When I was poised to become a teenager, for example, my godmother fixed me with a steely glare (it’s the only look she had—thank goodness she was in one of her better moods at the time) and said, “Always remember to be true to yourself!”

Yesterday, while driving home from the office, I noticed that the car in front of me sported a bumper sticker that was short, sharp, and to the point, simply saying, “Don’t be a prick!” It’s hard to argue with logic like that.

It’s also difficult to disagree with the Latin phrase primum non nocere (“first, do no harm”). Although this is traditionally associated with physicians, it doesn’t actually appear in the Hippocratic Oath (at least, not in this form), the discovery of which was something of a surprise to your humble narrator.

Contrariwise, there’s the now-famous motto of Facebook founder Mark Zuckerberg, “Move fast and break things” (the idea being that it’s better to approach something with gusto and abandon and make mistakes and disrupt technologies along the way than it is to play things safe at a slow and steady pace).

Although it’s a simple rule of thumb, Frank Zappa’s counsel to “Don’t Eat the Yellow Snow” from his 1974 album Apostrophe (‘) is advice I’ve certainly tried to live by.

And who could forget the line “I wish I didn’t know now what I didn’t know then” that appears in the 1980 song Against the Wind by Bob Seger and the Silver Bullet Band? The older I get, the more poignant this line becomes.
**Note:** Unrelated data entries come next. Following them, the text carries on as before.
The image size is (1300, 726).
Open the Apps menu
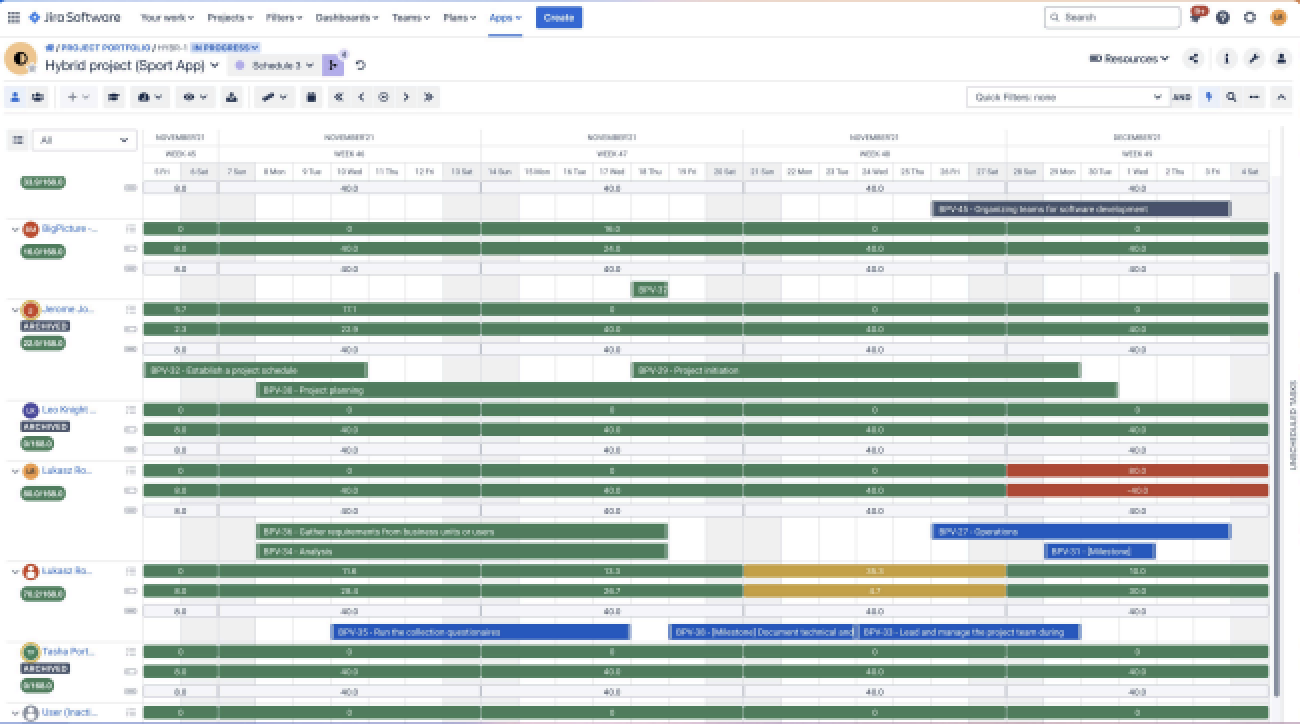(x=505, y=18)
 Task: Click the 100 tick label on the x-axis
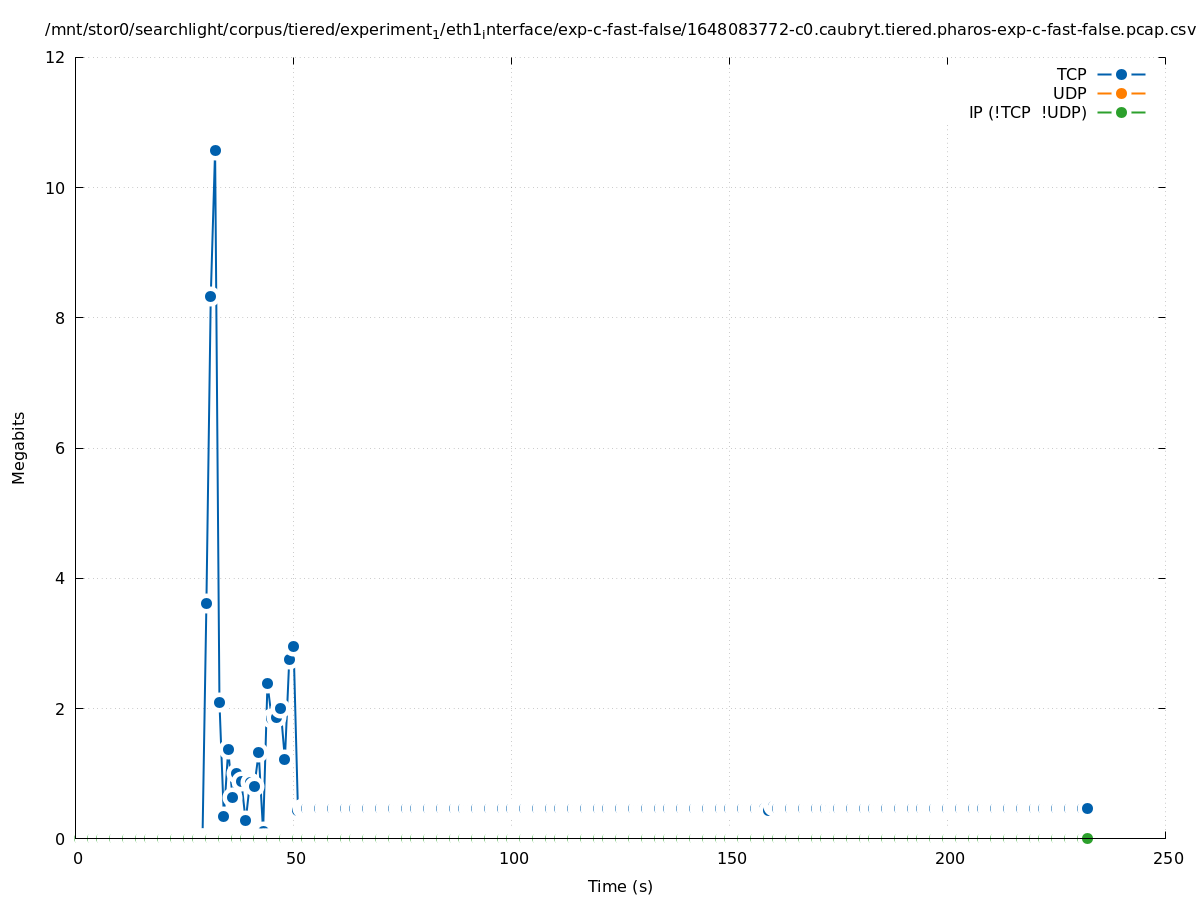[x=513, y=858]
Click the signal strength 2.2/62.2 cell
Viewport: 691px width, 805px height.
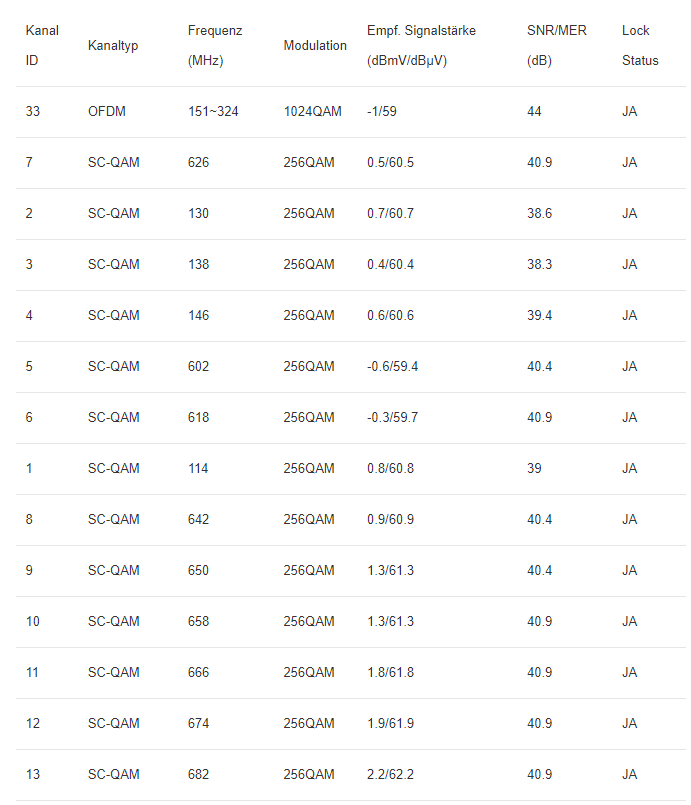pyautogui.click(x=390, y=774)
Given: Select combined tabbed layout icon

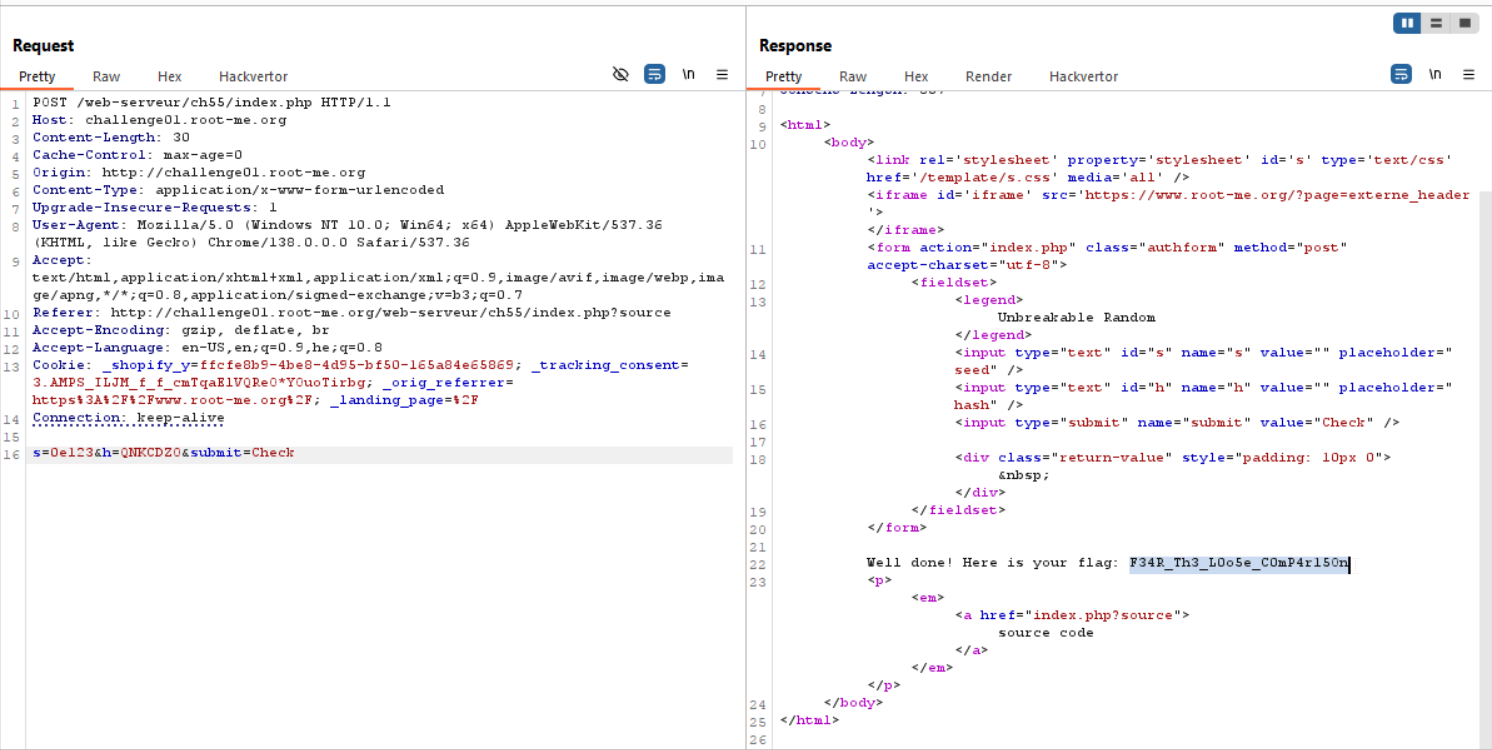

I remember when I was a kid and I was scared about something (like the fear my mother would be serving sprouts for supper, for example), my father would say to me, “A coward dies a thousand times, a brave man dies but once.” I didn’t know it at the time, but he was paraphrasing William Shakespeare’s Julius Caesar, Act II Scene II, when Calpurnia is pleading with Caesar to heed the ill omens for the day (the Ides of March, the day he is prophesied to die), and Caesar replies:

Cowards die many times before their deaths;
The valiant never taste of death but once.
Of all the wonders that I yet have heard.
It seems to me most strange that men should fear;
Seeing that death, a necessary end,
Will come when it will come.

The strange thing is that, after his death, I discovered that my father, whose body was riddled with bullet holes and scars from shrapnel (he was in a reconnaissance unit in WWII and spent a lot of his time on a racing around on a motorcycle behind enemy lines) was himself a tad timorous when it came to toddling down to the dentist.

“What sparked these meandering musings?” I hear you cry. Well, while I was listening to the National Public Radio (NPR) on the way into work this morning, someone quoted Ernest Hemingway, who said “’Every man has two deaths, when he is buried in the ground and the last time someone says his name.” I don’t know about you, but this really gave me pause for thought.

In fact, I’m thinking about it again right now. How about you? Are there any sayings that have stuck in your mind that you would care to share?